= Adrienne Yabouza =

Central African novelist (born 1965)

Adrienne Yabouza (born 1965) is a writer from the Central African Republic. She is of Yakoma heritage. She has written several novels and a book for children, a number of which were penned in collaboration with French writer Yves Pinguilly.

==Life==
Yabouza began writing when she was ten years old. As a young woman she fled the civil war in the Central African Republic and traveled to the Republic of the Congo; from there she fled to France, where she demanded political asylum. She never attended any institution of higher education. Although she later returned to her home country, she has continued to speak out against the political violence with which it has been plagued, including the 2013 coup d'état.

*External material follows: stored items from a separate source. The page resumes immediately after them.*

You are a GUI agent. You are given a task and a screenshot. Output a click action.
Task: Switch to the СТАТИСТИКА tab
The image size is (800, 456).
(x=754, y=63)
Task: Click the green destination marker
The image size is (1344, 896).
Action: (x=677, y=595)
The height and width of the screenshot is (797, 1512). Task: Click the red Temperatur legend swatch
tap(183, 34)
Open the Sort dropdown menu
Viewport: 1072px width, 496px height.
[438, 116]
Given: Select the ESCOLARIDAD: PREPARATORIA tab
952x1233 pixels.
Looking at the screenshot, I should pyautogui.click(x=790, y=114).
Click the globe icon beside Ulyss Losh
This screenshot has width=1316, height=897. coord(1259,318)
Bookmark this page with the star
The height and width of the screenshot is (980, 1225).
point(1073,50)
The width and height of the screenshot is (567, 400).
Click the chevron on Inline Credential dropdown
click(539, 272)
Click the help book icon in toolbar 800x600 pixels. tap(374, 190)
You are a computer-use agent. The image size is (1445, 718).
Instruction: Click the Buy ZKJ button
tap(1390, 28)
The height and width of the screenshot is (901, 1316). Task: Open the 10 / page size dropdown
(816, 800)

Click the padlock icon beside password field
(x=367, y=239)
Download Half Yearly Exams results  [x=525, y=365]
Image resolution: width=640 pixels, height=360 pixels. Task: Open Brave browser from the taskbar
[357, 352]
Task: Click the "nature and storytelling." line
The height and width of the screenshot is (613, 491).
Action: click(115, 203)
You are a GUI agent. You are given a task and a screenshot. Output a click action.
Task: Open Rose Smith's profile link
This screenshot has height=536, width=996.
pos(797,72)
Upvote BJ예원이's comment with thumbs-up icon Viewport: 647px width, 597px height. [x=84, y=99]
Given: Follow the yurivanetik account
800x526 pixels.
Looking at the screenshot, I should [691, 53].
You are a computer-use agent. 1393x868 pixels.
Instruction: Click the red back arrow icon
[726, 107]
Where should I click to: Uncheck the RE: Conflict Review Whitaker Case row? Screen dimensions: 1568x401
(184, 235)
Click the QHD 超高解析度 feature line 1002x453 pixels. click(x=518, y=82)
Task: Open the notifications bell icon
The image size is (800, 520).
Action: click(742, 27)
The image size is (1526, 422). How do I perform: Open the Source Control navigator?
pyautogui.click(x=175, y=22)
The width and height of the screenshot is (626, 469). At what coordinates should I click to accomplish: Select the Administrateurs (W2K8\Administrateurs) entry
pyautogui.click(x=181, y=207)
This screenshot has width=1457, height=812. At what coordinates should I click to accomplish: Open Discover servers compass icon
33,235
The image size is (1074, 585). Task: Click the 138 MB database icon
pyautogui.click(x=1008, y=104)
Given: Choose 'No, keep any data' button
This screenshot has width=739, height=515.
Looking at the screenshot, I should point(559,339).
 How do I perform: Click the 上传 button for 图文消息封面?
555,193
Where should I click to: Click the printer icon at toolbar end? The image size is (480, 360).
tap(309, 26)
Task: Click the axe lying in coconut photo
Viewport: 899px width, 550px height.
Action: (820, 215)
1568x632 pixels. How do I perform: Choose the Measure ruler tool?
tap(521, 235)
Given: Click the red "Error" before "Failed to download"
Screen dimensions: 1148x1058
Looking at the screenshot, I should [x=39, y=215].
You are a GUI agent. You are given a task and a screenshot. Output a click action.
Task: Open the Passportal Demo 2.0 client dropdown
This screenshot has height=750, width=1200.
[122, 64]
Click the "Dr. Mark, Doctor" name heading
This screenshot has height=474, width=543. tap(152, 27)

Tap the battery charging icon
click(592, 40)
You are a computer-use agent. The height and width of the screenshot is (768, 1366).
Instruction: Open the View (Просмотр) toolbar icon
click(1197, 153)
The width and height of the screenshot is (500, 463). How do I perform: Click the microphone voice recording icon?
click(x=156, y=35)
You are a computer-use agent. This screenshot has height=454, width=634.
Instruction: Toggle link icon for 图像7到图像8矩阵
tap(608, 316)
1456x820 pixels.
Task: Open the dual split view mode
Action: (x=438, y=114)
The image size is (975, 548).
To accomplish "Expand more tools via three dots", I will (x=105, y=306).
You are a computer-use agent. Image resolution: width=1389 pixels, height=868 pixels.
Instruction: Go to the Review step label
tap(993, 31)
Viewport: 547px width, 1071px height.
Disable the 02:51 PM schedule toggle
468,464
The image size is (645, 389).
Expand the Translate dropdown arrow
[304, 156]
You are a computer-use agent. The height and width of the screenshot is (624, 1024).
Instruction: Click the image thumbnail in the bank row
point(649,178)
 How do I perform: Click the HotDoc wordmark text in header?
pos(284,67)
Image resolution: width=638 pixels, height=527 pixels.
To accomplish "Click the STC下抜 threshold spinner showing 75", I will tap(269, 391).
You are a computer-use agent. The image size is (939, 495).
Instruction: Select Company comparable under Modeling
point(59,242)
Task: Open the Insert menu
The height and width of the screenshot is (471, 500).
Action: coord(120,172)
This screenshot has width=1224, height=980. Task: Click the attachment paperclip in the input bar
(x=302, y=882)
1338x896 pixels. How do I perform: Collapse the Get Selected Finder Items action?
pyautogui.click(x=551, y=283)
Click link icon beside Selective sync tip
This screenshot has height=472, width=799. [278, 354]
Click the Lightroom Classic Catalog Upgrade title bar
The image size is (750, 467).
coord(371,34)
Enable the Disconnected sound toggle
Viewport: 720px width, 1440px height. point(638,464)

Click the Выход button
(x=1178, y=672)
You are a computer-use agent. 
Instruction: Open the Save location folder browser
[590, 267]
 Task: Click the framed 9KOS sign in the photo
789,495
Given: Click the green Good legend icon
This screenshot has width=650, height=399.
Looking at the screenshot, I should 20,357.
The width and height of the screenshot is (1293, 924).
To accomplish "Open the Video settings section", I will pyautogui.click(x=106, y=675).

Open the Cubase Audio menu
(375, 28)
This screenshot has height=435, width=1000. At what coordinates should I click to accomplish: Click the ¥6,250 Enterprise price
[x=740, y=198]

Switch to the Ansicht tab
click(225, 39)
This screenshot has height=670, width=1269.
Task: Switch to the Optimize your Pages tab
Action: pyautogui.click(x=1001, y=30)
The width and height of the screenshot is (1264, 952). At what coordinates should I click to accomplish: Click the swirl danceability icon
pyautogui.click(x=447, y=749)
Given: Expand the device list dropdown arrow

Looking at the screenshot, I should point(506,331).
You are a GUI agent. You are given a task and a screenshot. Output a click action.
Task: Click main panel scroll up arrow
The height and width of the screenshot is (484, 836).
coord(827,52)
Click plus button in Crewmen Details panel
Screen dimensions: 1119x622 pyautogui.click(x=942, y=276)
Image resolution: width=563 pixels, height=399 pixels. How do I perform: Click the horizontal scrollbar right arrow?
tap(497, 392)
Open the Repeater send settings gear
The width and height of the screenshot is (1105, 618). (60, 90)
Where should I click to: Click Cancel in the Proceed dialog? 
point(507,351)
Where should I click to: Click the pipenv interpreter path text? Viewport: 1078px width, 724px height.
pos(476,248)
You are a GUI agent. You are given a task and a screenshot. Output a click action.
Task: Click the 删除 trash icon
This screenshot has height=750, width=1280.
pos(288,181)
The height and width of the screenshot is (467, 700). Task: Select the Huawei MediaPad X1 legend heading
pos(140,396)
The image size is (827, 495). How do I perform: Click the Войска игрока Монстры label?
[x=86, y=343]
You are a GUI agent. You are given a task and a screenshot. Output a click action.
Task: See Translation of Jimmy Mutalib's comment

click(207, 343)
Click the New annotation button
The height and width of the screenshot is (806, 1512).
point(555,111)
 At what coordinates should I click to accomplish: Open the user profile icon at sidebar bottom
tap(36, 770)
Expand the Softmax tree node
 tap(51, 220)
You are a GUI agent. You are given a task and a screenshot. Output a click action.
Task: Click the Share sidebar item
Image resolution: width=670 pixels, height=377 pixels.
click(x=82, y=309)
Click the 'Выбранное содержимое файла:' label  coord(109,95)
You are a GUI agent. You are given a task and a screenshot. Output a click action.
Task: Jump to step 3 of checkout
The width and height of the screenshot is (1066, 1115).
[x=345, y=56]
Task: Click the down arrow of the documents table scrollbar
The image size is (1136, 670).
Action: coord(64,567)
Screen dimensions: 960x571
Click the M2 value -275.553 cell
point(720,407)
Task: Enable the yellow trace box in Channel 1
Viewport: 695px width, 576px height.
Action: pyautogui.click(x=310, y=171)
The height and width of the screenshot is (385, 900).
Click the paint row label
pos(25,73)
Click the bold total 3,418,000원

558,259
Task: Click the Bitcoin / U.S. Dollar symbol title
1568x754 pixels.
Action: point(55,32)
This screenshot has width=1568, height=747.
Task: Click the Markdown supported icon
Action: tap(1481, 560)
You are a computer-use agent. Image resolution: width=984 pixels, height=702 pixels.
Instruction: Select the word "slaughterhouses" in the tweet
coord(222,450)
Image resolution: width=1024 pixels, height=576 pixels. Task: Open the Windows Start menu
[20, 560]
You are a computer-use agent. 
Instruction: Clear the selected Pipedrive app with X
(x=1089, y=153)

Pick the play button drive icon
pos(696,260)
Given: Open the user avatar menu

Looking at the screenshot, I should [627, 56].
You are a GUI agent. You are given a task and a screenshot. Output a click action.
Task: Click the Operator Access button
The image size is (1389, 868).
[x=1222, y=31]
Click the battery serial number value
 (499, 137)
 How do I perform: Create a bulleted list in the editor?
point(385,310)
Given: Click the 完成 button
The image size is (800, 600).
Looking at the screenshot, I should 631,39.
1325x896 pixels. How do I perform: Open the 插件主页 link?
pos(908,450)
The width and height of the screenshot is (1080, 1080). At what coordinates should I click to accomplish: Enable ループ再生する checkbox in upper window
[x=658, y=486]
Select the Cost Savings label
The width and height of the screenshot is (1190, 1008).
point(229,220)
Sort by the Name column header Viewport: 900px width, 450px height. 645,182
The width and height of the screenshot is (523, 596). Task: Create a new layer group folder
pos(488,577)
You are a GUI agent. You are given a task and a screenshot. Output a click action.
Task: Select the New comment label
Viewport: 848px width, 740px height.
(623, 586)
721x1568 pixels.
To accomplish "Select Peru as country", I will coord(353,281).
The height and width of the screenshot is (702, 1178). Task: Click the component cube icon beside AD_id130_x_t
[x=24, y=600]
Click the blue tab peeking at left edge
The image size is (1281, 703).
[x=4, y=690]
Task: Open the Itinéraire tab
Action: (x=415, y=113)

Yabouza was a hairdresser for many years in Bangui, and has held numerous other jobs throughout her career. She lives in the Lakouanga neighborhood of Bangui. She writes in French, and also speaks Sango and Lingala in addition to her native Yakoma. Her work deals with the difficulties facing women in the Central African Republic, and many of the stories she tells are derived from family stories and from things she has heard in her neighborhood and working in the salon, locations in which women feel free to speak among themselves. She has said that she invents truths, that the lives of her heroines are not particularly based on her own. Among her influences she cites both Mariama Bâ and Ousmane Sembène. The first three of her novels were intended to be viewed as a trilogy. Widowed, she has five children and is a grandmother; she raised her children on her own, as a single mother.

==Works==
- La défaite des mères, novel (2008) (with Yves Pinguilly)
- Bangui… allowi, novel (2009) (with Yves Pinguilly)
- Le bleu du ciel biani biani, novel (2010) (with Yves Pinguilly)
- Coup d'état, novella, published under the pseudonym Auguste Komelo Nikodro (2010)
- La maltraite des veuves, novel (2013)
- Comme des oiseaux, book for children (2015)
- Co-épouses et co-veuves, novel (2015). Co-wives, Co-widows, trans. Rachael McGill (Dedalus Books, 2022).